Francesco Damiani: "Per la partecipazione, attendiamo gli sviluppi delle decisioni dell'Aiba, a Baku". di Michele Pizzo
Fra qualche giorno, esattamente nei primissimi di maggio, si dovrebbero conoscere tutti i "meccanismi" della World Series of Boxing (Wsb), dato che, con l'occasione dei Campionati Mondiali Youth in corso a Baku, l'Aiba terrà una riunione per chiarire i vari punti del regolamento.
"Siamo tutti in attesa di saperne di più– ci ha detto Francesco Damiani prima di partire per l'Azerbaijan con la nostra Nazionale giovanile – Finora abbiamo avuto soltanto un breve incontro con Andrea Locatelli e Paolo Taveggia, gli organizzatori italiani della manifestazione, rinviando ogni decisione al ritorno in Italia".
Ma qual è l'orientamento dei nostri maggiori pugili dilettanti e tuo personale, come tecnico, per la formazione della squadra di Milano (una delle 12 suddivise equamente in 3 continenti, America, Asia ed Europa), che parteciperà al campionato Wsb il cui inizio è programmato per novembre?
"Cammarelle – risponde Damiani – non è interessato. Dovrebbero essere disponibili Vincenzo Picardi (kg.54), Domenico Valentino (kg.61) e Clemente Russo (kg. oltre 91) e per coprire tutte le categorie bisognerebbe ingaggiare due stranieri di 73 e 85 chilogramm(Questo se ogni squadra sarà composta soltanto da 5 elementi e non da un minimo di 10 per come prevede l'attuale regolamento – n.d.a.). Per quanto mi riguarda, vedrò come si svilupperà la questione e poi deciderò. Fra l'altro ci sarà da pensare subito ai Campionati europei che vedranno la partecipazione di tutti i pugili migliori e che si svolgeranno nella prima metà di giugno a Mosca, cioè…nella tana del lupo".
- La World Series comporterà sicuramente una modifica dei programmi di preparazione alle Olimpiadi di Londra del 2012. Come potrebbe essere gestita la situazione?
"Non c'è dubbio – evidenzia il Direttore Tecnico delle Nazionali italiane – che le Olimpiadi rappresentano l'obiettivo primario. Quindi occorrerà conciliare le due esigenze formando due gruppi con preparazione finalizzata intanto ai diversi impegni più immediati. Vedremo di organizzarci adeguatamente".

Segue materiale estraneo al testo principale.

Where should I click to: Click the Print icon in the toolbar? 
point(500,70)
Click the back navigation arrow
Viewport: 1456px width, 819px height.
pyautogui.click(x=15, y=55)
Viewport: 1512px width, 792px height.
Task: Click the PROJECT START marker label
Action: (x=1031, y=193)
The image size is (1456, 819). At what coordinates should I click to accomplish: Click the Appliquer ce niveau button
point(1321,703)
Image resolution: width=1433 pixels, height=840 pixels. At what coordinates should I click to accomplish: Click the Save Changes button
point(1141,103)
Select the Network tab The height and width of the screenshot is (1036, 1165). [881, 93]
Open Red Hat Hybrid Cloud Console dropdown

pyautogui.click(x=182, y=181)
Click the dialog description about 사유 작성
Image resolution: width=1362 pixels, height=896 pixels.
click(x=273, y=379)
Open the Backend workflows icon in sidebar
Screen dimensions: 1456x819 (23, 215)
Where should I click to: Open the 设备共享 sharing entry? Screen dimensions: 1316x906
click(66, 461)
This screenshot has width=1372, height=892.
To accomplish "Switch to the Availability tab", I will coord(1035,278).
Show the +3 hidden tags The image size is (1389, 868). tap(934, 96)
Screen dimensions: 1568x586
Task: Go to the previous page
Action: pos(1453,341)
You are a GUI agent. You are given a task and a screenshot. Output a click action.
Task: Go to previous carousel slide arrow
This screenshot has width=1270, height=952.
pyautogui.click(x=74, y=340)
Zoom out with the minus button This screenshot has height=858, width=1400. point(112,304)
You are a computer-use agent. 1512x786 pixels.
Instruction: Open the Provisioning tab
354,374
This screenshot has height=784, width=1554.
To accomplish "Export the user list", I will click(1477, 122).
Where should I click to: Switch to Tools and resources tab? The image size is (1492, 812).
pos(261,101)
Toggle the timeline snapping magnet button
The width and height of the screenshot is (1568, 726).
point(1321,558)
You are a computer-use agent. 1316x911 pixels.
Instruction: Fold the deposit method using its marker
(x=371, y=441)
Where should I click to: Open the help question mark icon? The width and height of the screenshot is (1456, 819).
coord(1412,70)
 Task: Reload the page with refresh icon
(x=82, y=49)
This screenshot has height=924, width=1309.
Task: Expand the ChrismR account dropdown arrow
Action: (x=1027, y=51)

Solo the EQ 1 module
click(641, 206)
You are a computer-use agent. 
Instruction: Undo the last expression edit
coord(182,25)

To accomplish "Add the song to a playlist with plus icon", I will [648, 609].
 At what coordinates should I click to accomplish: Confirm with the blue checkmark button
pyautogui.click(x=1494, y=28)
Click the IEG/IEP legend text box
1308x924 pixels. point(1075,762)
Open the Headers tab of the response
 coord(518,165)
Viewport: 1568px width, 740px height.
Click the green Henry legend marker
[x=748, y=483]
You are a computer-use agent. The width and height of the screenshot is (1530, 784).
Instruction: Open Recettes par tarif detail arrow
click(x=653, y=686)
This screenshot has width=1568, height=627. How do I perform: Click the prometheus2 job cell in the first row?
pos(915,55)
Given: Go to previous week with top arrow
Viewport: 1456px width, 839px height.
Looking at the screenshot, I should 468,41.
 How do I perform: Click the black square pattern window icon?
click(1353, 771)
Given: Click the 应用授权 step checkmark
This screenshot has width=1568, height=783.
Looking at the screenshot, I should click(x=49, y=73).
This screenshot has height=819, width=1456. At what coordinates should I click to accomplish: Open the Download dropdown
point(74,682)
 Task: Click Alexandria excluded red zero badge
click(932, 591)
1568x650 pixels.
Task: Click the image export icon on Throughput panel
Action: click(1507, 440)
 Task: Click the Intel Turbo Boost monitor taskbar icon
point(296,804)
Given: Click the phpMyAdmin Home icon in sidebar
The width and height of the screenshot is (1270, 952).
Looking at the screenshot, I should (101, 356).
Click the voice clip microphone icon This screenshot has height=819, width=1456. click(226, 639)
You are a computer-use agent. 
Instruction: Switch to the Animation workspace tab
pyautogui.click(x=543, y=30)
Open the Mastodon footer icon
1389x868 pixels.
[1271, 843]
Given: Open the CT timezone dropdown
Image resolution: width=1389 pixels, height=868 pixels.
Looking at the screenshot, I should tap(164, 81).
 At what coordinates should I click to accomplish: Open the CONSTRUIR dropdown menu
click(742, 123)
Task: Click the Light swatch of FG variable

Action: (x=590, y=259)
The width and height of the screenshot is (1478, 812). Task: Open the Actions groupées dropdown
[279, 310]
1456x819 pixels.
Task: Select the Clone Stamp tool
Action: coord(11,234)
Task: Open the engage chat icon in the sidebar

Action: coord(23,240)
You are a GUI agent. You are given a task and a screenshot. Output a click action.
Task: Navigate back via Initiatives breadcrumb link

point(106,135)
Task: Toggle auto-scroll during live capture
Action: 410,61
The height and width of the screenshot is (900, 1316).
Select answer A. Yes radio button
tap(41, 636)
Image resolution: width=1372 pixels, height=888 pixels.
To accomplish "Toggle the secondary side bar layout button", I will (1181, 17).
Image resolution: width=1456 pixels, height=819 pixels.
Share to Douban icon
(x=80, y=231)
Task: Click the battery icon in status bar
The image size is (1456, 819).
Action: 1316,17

- Se ai tuoi tempi di pugile ci fosse stata la World Series, avresti accettato di parteciparvi rinunciando a passare professionista?
"Con la situazione attuale del professionismo – evidenzia Francesco Damiani – sicuramente sì, anche perché col semiprofessionismo di tale manifestazione internazionale ci sono bei premi in denaro e la prospettiva di poter partecipare alle Olimpiadi. Ai miei tempi, invece, divenendo professionista si aveva la possibilità di buoni guadagni quasi da subito".
Va ricordato che Damiani fece l'esordio a torso nudo nel mese di gennaio del 1985, divenne campione europeo nell'ottobre 1987 (a 29 anni) e mondiale Wbo nel maggio 1989. Aveva vinto la medaglia d'argento dei supermassimi nel mese di agosto 1984 a Los Angeles, Olimpiade in cui, nei piuma, primeggiò Maurizio Stecca, anche lui ora tecnico federale, che proprio con Damiani è impegnato attualmente a seguire a Baku i cinque giovani azzurri Manuel Cappai, Bruno Licheni, Donato Cosenza, Dario Morello e Fabio Turchi.
Stecca fece il debutto professionistico nel dicembre del 1984 (a 20 anni e 9 mesi) e conquistò il mondiale Wbo nel gennaio 1989, il titolo europeo nel dicembre 1992 e quello italiano nel marzo 1995 in chiusura di carriera.
- Cosa rispondi alla stessa domanda rivolta a Damiani?
"La penso – replica Maurizio Stecca – esattamente come Francesco. Con la situazione attuale, la Wsb rappresenta una buona opportunità. Sulla scelta fatta allora, non posso affatto recriminare perché passai al professionismo con manager il grande Umberto Bianchini, del quale conservo un ottimo ricordo, e feci una bella carriera. Ovviamente il paragone dei due periodi a livello organizzativo, almeno per quanto riguarda l'Italia, non regge".
Quest'ultima considerazione merita un discorso a parte, che faremo presto magari incentrandolo sulla frequenza delle riunioni importanti in un certo arco di tempo.